Constraint on Rare Protein-Coding Variation: Pathogenicity Prediction and Phenotypic Discovery
Sivley, Robert Michael
Patterns of genetic variation along the human genome provide insight into functional and evolutionary constraints on different loci. Quantifying these patterns of constraint improves our ability to identify functional regions and interpret the phenotypic effects of genetic mutations. Building on exome-sequencing data from tens of thousands of individuals, we are now able to quantify constraint on a large scale. In this work, we explore three avenues by which constraint on rare protein-coding variation can be used to better understand human biology and elucidate the genetic drivers of disease. We first present a novel algorithm to classify variants of unknown significance (VUS) using patterns of spatial constraint on disease-causing variation in protein structure.

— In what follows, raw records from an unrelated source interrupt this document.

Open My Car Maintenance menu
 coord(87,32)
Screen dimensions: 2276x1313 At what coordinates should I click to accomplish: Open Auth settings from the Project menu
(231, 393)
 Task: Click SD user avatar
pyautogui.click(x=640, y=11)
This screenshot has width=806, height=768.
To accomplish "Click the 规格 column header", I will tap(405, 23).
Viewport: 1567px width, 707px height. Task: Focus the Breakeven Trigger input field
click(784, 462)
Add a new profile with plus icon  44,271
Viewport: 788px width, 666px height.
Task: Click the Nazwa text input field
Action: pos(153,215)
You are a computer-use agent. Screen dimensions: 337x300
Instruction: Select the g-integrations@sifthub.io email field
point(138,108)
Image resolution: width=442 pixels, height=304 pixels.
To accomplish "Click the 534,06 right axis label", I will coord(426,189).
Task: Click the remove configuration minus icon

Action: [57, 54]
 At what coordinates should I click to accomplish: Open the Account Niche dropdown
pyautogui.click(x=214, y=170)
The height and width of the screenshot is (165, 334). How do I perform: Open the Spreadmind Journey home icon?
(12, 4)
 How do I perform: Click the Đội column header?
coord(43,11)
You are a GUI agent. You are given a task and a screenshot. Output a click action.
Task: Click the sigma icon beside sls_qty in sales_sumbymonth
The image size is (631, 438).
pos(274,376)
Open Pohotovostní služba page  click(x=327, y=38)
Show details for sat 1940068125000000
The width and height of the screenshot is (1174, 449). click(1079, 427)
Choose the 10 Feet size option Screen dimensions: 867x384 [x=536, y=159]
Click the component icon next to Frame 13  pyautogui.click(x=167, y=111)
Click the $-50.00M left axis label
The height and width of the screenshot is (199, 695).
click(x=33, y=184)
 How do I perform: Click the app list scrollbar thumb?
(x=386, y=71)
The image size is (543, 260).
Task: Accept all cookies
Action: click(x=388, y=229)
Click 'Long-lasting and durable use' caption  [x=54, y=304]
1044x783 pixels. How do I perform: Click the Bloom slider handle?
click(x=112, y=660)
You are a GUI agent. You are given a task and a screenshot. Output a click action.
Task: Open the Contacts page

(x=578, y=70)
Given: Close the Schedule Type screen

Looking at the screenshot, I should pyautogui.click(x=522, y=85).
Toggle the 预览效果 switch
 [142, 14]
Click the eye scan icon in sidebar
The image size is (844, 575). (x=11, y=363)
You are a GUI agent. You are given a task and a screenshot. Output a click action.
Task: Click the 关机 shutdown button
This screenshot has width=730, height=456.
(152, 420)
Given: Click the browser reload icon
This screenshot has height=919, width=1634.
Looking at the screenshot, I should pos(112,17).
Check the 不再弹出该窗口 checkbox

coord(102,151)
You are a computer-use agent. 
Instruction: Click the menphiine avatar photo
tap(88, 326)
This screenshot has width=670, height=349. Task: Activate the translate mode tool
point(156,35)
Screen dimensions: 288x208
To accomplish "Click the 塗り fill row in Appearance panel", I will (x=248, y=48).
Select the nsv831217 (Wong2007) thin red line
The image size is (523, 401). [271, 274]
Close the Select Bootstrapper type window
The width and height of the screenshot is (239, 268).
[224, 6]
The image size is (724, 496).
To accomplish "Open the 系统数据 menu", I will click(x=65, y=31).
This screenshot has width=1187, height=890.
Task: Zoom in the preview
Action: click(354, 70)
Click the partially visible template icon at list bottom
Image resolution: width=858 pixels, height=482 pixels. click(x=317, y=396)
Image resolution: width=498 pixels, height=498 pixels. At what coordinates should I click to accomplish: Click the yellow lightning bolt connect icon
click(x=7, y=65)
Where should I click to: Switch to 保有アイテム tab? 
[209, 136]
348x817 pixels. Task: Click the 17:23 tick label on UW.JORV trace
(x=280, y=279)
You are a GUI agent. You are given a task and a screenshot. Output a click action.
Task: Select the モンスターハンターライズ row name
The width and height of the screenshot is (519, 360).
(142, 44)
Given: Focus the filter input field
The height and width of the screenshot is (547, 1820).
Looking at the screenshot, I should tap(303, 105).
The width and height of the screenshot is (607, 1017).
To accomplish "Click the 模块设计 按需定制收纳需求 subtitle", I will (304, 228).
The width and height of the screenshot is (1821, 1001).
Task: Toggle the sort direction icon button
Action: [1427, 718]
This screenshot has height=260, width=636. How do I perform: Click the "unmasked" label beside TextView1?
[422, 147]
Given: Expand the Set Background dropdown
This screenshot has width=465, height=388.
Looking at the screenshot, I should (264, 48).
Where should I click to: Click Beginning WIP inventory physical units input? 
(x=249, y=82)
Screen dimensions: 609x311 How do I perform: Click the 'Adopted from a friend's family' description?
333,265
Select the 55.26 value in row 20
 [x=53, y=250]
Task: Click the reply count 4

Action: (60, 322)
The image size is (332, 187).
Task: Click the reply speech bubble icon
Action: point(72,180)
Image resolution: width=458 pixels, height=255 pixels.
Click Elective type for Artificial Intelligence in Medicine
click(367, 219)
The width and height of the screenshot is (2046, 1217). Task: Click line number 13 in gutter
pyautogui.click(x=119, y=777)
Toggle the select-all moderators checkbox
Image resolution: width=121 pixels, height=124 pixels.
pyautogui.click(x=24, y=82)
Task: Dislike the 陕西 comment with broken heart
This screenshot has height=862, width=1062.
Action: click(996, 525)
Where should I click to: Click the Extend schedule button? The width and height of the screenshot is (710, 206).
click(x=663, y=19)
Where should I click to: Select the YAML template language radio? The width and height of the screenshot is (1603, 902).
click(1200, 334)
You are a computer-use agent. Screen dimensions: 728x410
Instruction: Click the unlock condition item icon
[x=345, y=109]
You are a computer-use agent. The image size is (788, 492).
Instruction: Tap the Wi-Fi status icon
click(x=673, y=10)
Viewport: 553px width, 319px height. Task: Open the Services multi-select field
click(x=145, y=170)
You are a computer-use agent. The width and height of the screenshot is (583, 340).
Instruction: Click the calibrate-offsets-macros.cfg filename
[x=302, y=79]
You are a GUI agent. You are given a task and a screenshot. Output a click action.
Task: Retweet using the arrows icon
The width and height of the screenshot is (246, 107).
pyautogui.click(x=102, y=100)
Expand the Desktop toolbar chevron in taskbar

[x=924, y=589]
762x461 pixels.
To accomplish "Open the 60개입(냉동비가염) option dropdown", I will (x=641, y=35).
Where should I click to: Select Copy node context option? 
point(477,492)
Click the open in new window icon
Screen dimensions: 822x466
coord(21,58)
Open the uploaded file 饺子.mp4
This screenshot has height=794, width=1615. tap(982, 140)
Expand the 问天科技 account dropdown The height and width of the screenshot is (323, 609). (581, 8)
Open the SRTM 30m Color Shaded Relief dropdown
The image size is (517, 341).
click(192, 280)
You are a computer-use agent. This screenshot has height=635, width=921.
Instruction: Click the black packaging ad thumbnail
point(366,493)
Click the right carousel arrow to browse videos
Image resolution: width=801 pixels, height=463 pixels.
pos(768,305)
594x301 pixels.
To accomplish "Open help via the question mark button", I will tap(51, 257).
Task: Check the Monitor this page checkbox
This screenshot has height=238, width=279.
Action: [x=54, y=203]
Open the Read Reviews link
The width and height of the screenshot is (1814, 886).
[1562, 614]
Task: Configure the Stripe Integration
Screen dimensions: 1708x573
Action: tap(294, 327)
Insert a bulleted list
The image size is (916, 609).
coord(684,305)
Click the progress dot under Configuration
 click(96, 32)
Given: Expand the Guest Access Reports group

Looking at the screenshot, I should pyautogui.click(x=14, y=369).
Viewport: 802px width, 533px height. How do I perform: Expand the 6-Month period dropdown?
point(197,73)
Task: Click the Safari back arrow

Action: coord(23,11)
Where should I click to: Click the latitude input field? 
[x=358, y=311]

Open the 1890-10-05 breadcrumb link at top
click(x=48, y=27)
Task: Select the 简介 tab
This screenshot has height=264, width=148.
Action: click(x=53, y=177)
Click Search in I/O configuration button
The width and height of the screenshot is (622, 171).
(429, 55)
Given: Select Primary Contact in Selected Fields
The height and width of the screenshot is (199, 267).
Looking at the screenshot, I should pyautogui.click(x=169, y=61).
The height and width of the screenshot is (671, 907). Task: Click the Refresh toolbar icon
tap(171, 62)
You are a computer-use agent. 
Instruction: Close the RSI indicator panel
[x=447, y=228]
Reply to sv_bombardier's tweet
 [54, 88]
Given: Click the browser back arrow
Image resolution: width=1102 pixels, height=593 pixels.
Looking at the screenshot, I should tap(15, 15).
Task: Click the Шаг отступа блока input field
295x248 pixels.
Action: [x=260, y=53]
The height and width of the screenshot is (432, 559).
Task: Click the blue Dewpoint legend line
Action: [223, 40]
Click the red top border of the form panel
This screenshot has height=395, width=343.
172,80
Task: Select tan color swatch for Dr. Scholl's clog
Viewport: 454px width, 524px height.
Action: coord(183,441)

We demonstrate its utility in classifying VUS in RTEL1, a helicase protein, from patients with familial interstitial pneumonia. Next, we quantify spatial constraint on somatic mutations in 3D protein structures and identify patterns indicative of driver mutations in several proteins. Finally, we perform phenome-wide association studies (PheWAS) to interrogate the phenotypic impact of rare protein-coding variants in genes intolerant to loss-of-function mutations. This dissertation makes significant advances in our understanding of how evolutionary constraint on protein-coding genetic variants is related to their contribution to human disease. In particular, we leveraged this progress to develop powerful approaches to variant pathogenicity prediction, the detection of putative driver mutations in cancer, and the identification of novel phenotype associations for highly constrained genes.